Modeling and solution for the ship stowage planning problem of coils in the steel industry
journal contributionposted on 16.06.2016, 13:01 by Lixin Tang, Jiyin Liu, Fei Yang, Feng Li, Kun Li
We consider a ship stowage planning problem where steel coils with known destination ports are to be loaded onto a ship. The coils are to be stowed on the ship in rows. Due to their heavy weight and cylindrical shape, coils can be stowed in at most two levels. Different from stowage problems in previous studies, in this problem there are no fixed positions on the ship for the coils due to their different sizes. At a destination port, if a coil to be unloaded is not at a top position, those blocking it need to be shuffled. In addition, the stability of ship has to be maintained after unloading at each destination port.

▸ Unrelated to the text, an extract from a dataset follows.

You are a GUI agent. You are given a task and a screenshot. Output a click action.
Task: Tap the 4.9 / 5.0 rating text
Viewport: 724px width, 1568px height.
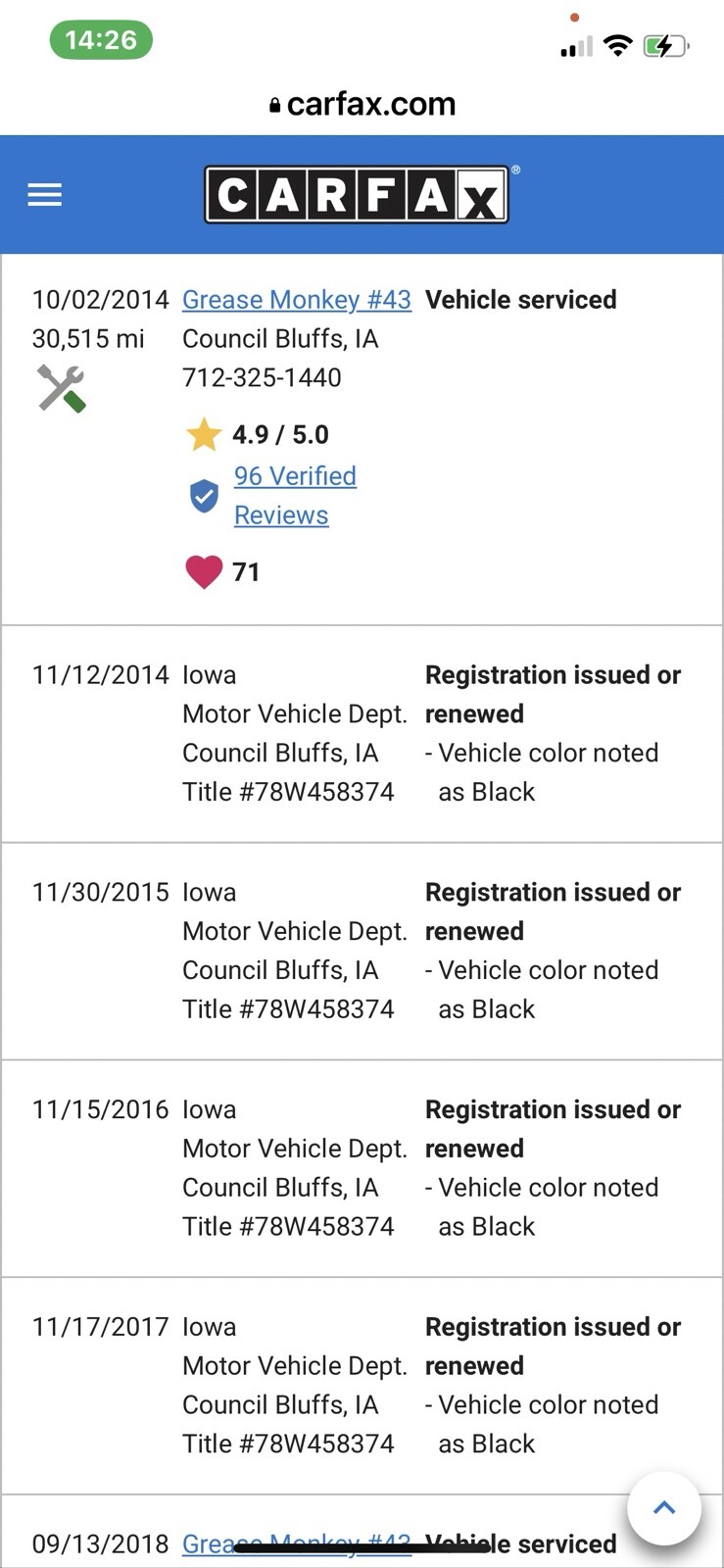[280, 434]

The objective for the stowage planning problem is to minimize a combination of ship instability throughout the entire voyage, the shuffles needed for unloading at the destination ports, and the dispersion of coils to be unloaded at the same destination port. We formulate the problem as a novel mixed integer linear programming model. Several valid inequalities are derived to help reducing solution time. A tabu search (TS) algorithm is developed for the problem with the initial solution generated using a construction heuristic. To evaluate the proposed TS algorithm, numerical experiments are carried out on problem instances of three different scales by comparing it with a model-based decomposition heuristic, the classic TS algorithm, the particle swarm optimization algorithm, and the manual method used in practice. The results show that for small problems, the proposed algorithm can generate optimal solutions. For medium and large practical problems, the proposed algorithm outperforms other methods.
This research is partly supported by the Fund for Innovative Research Groups of the National Natural Science Foundation of China (Grant No. 71321001) and State Key Program of National Natural Science Foundation of China (Grant No. 71032004).